Oxidatively Remodeled Hydrogels for Biomedical Applications

Dylan Domaille | ddomaille@mines.edu

One especially powerful way to improve the efficacy of treatment while minimizing costs and side effects associated with systemic drug application is to endow a material with stimuli-responsive or ‘smart’ behavior. Stimuli-responsive materials respond to the unique chemical or physical microenvironment of a disease state. A rigorously designed stimuli-responsive material will act as a molecular logic gate and produce an output (e.g., drug release) if and only if a unique chemical profile exists (e.g., [H2O2] > 50 μM but not [-OCl] > 100 μM). This strategy holds exceptional promise for delivering therapeutics only to areas that are diseased, avoiding complications arising from systemic drug application.

We are currently developing hydrogels that respond to oxidative stress to deliver therapeutics only at sites of inflammation. As chemists, we employ a ‘bottom-up’ design approach that begins with identifying chemical linkages that respond to oxidative stress. Our preliminary data, collected by a previous awardee of a Mines Undergraduate Fellowship, has revealed a remarkably powerful chemical motif that breaks down only after ‘pre-activation’ with physiologically relevant ROS.

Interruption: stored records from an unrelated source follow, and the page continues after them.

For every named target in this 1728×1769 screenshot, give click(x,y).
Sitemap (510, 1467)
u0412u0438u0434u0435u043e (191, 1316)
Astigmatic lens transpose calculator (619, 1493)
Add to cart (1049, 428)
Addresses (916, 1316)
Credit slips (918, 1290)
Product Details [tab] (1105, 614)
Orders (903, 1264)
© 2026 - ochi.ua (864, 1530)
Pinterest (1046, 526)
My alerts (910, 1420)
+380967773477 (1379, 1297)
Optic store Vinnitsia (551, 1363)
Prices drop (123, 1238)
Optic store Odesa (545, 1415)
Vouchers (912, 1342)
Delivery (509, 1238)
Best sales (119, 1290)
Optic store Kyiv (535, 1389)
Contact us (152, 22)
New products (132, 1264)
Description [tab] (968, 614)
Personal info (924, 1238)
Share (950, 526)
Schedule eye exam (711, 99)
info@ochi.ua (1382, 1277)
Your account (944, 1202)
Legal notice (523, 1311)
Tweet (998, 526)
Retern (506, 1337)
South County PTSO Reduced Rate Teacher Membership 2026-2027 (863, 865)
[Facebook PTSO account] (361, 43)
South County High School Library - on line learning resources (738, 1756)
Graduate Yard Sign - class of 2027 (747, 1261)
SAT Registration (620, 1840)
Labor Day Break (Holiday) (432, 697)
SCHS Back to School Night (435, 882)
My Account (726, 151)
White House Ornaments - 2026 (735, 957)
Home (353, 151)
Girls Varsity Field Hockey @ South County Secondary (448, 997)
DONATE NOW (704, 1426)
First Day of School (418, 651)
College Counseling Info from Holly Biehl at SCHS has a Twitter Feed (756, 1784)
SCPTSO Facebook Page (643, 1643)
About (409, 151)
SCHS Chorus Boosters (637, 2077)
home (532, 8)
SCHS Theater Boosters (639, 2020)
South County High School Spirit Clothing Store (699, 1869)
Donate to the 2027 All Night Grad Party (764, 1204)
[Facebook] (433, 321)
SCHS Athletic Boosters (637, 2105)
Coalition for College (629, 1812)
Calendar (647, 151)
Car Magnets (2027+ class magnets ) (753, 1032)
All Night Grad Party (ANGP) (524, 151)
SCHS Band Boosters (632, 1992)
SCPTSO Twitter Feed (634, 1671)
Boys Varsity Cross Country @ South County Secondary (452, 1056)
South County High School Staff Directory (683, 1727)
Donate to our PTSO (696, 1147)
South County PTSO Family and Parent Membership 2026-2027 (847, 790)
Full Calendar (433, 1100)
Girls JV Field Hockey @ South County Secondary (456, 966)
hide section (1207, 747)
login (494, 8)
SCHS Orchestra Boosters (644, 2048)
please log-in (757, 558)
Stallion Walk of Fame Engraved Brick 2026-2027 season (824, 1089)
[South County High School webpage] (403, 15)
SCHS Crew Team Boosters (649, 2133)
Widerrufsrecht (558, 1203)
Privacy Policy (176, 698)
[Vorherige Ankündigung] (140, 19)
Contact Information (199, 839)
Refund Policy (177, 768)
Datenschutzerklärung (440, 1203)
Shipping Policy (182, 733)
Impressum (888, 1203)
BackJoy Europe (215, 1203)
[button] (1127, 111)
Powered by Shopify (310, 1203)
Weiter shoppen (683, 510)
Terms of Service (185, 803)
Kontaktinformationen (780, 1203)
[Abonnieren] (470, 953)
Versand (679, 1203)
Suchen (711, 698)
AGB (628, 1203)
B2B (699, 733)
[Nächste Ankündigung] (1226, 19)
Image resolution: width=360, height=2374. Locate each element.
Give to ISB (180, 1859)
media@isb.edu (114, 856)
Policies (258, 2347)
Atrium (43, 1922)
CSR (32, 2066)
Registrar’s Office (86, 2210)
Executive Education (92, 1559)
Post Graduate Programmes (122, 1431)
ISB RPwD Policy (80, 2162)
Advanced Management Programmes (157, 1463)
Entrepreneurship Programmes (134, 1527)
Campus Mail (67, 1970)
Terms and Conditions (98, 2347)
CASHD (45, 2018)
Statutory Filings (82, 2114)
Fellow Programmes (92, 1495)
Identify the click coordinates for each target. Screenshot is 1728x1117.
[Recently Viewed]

The goals of the project include identifying structure/activity relationships between ROS selectivity/reactivity and chemical structure, as well as merging these motifs into polymeric networks for applications in oxidatively-released drug delivery formulations.

More Information

http://www.domaillelab.com/project2.html

Grand Engineering Challenge: Engineer better medicines

Student Preparation


Qualifications

Required:
CH 221 and CH 222 (Organic I, II)
Recommended:
CH 428 (Biochemistry)
CHGN 323 (Qualitative analysis)

Time Commitment

25 hours/month

Skills/Techniques Gained

Small-molecule organic synthesis and characterization; air-free chemistry techniques; 1D and 2D NMR; time-course UV-vis; fitting data to kinetic models. With sufficient progress, the student will also learn about polymeric network synthesis and characterization.

Mentoring Plan

The undergraduate will work closely with a graduate student who is currently working on this challenge. The graduate student is well-skilled in organic synthesis and characterization, which is a large component of the proposed work. I work closely with the undergraduates to train them in the appropriate safety measures, and we have joint weekly meetings between the graduate student & mentored undergraduate to discuss experimental design and data interpretation.